Pissevache – Wikipedia

Pissevache

Koordinaten 568285 / 110363Koordinaten: 46° 8′ 38,4″ N, 7° 1′ 41,5″ O; CH1903: 568285 / 110363
Pissevache (Kanton Wallis)
Pissevache (Kanton Wallis)
Ort Vernayaz
Höhe 116 m

Die Pissevache oder Cascade de Pissevache, auch Cascade de Salanfe (Salanfe-Wasserfall), ist ein 116 m hoher Wasserfall in Vernayaz im Kanton Wallis in der Schweiz. Die Kaskade wird durch den in das Rhonetal stürzenden Wildbach Salanfe gebildet, die höchste Stufe ist 65 m hoch.[1]

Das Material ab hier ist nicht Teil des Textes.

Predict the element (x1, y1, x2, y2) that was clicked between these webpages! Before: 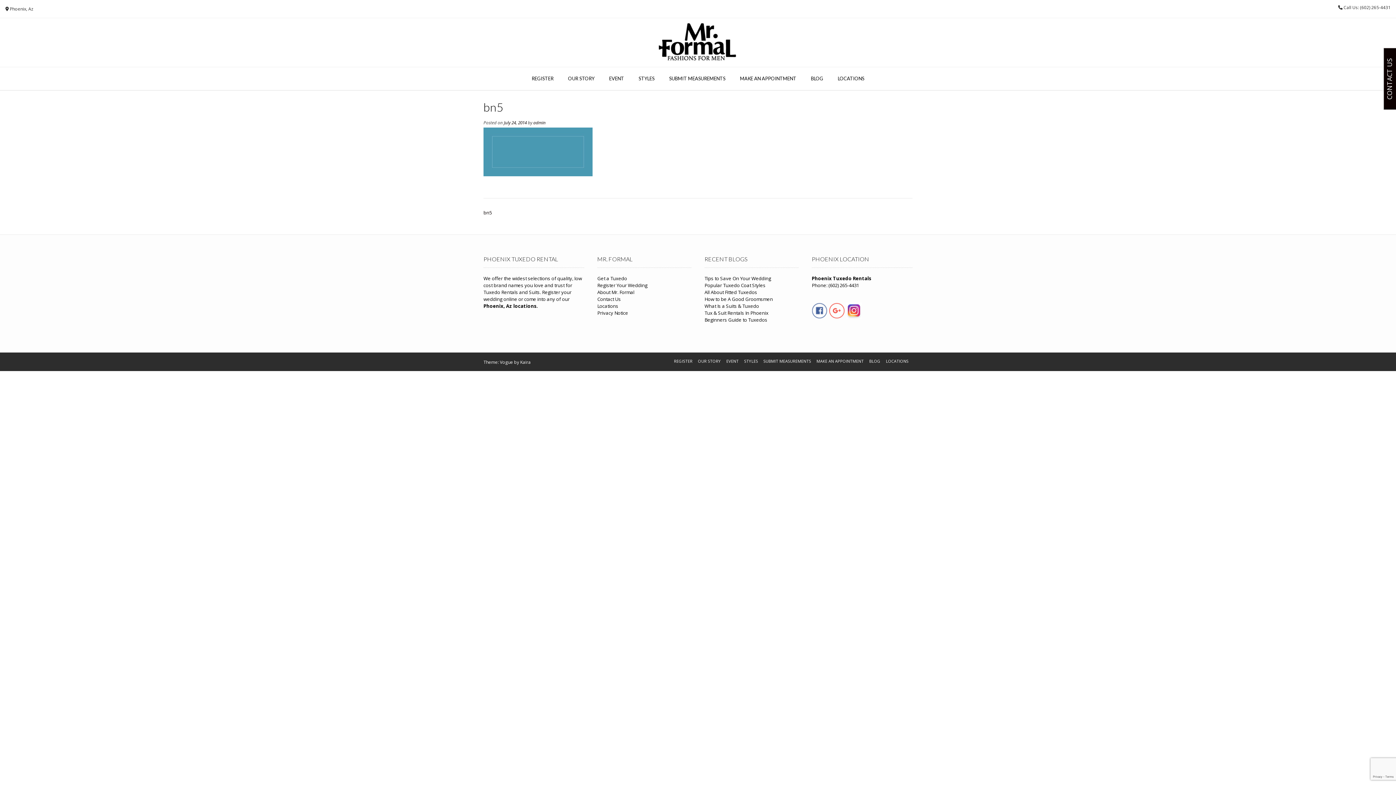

In der Schlucht oberhalb des Wasserfalls herrscht Schiefergestein aus dem Karbon vor, die Felswand hinter dem Fall ist aus Gneis.[1]

Darstellung der Pissevache in einem Souvenirbuch ca. 1830

Der vom Rhonetal aus gut sichtbare Wasserfall galt bereits im 16. Jahrhundert «als zwingender Halt auf der Reise durch das Wallis»[2] und wurde in Reiseberichten erwähnt, beispielsweise von Sebastian Münster oder im 18. Jahrhundert durch Albrecht von Haller.[3] Goethe erwähnte den Wasserfall auf seiner Schweizerreise im Jahr 1779:

«In ziemlicher Höhe schiesst aus einer engen Felskluft ein starker Bach flammend herunter in ein Becken, wo er in Staub und Schaum sich weit und breit im Wind herumtreibt.»

Johann Wolfgang von Goethe: Saint-Maurice VS, den 7. November 1779, In: Briefe aus der Schweiz (1796)

Auch Rodolphe Töpffer, Gustave Flaubert oder Eugène Rambert statteten der Pissevache einen Besuch ab.[3] William England veröffentlichte um 1865 ein stereoskopisches Halbbild des Wasserfalls, gefertigt im Albumindruck.[4]

Im Jahr 1866 wurde ein Steg für Touristen angebracht, der auf halber Höhe des 116 m hohen Wasserfalls in einem verglasten Teil hinter dem Wasserfall hindurchführte. Der Eintritt für diese Touristenattraktion kostete einen Franken. 1877 wurde ein Besucher durch Steinschlag getötet.[5]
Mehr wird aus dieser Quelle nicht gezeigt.